* [What is being asked]: Nothing but the lines from the one containing "Task: Click the USB cable plug graphic" through the last line of the data below should be returned, each exactly as it stands, pictures excluded.

* * *

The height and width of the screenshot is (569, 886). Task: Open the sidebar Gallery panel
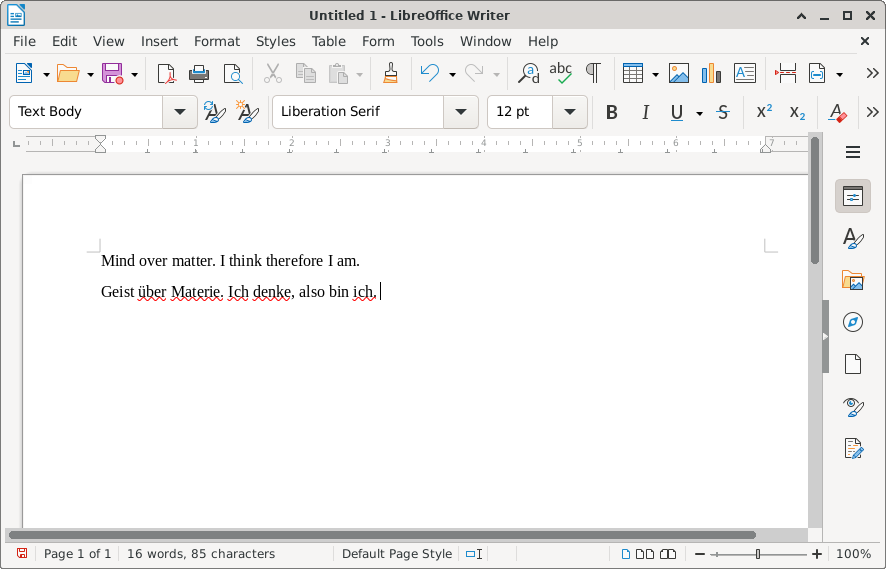pos(852,280)
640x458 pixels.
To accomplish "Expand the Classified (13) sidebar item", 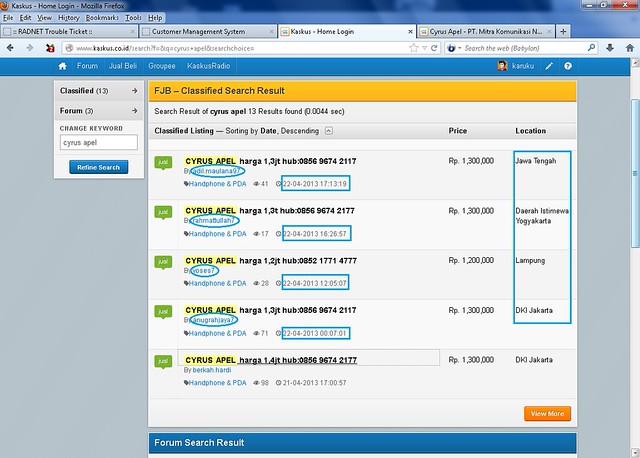I will 98,91.
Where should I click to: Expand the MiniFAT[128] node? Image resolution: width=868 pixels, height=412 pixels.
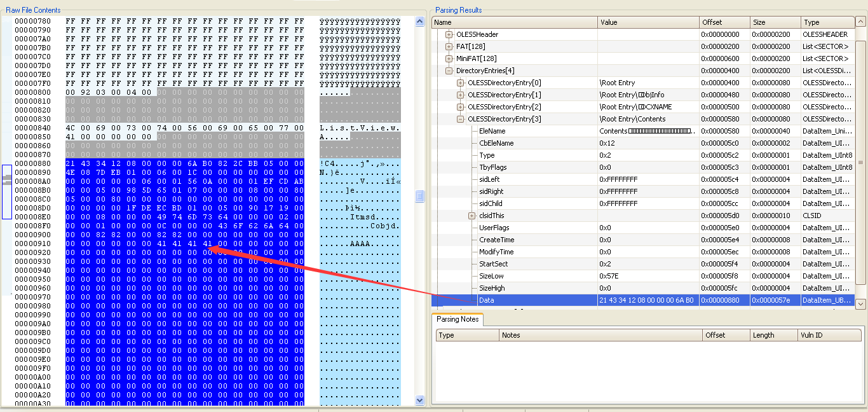[x=449, y=58]
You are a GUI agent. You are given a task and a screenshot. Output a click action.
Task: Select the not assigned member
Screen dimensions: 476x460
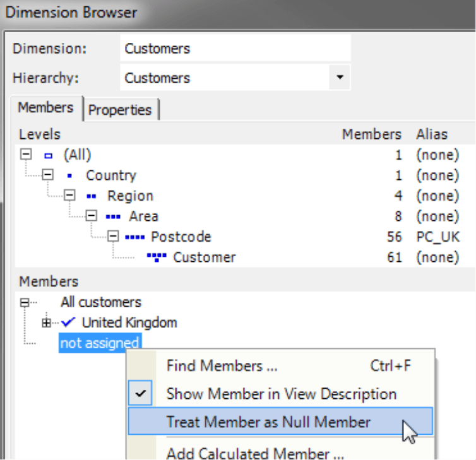(100, 343)
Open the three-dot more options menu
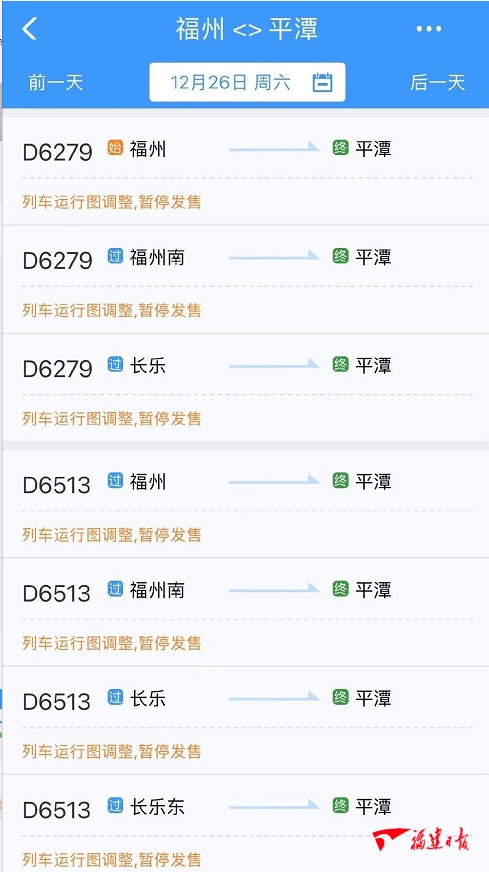Screen dimensions: 489x872 429,29
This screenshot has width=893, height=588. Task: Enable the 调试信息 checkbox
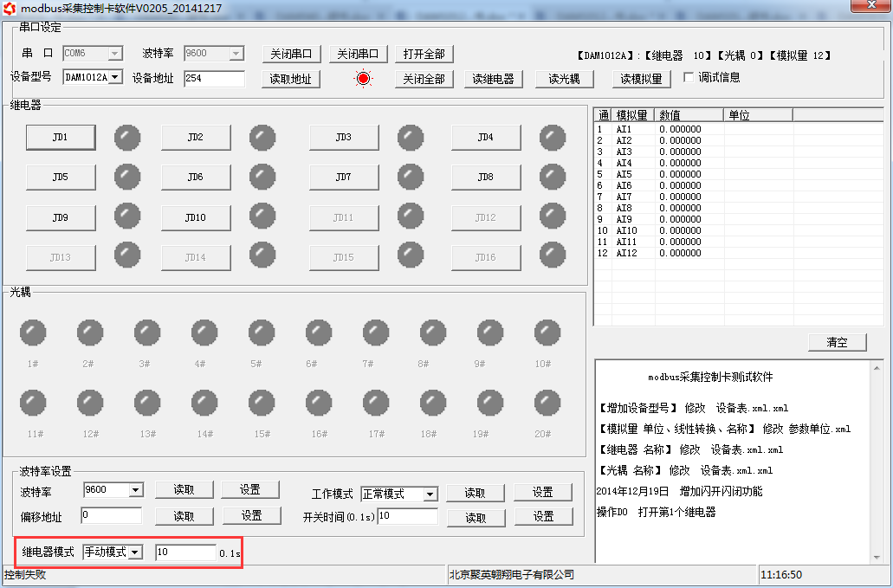(689, 77)
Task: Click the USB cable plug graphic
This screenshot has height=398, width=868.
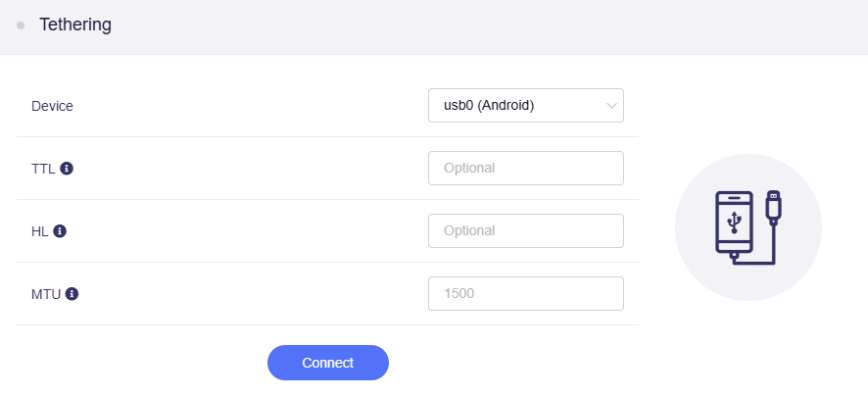Action: [774, 206]
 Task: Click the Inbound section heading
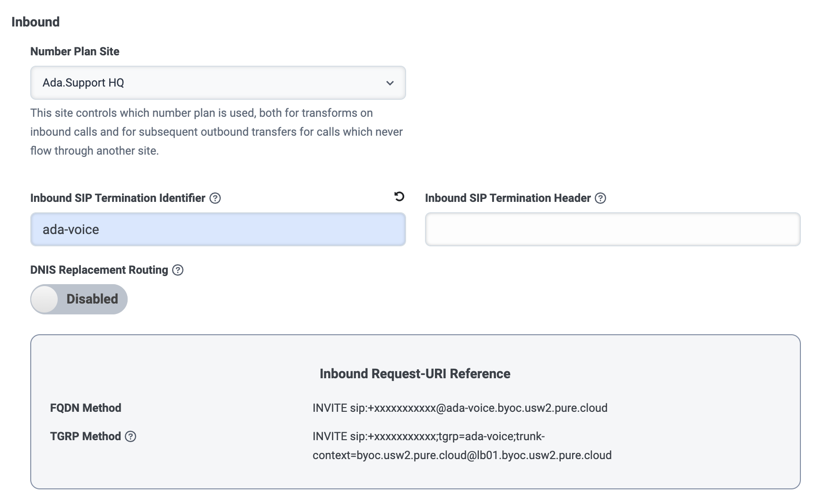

* * *

* [Your response]:
Task: Click the USB cable plug graphic
This screenshot has height=398, width=868.
Action: [774, 206]
 Task: Click the Inbound section heading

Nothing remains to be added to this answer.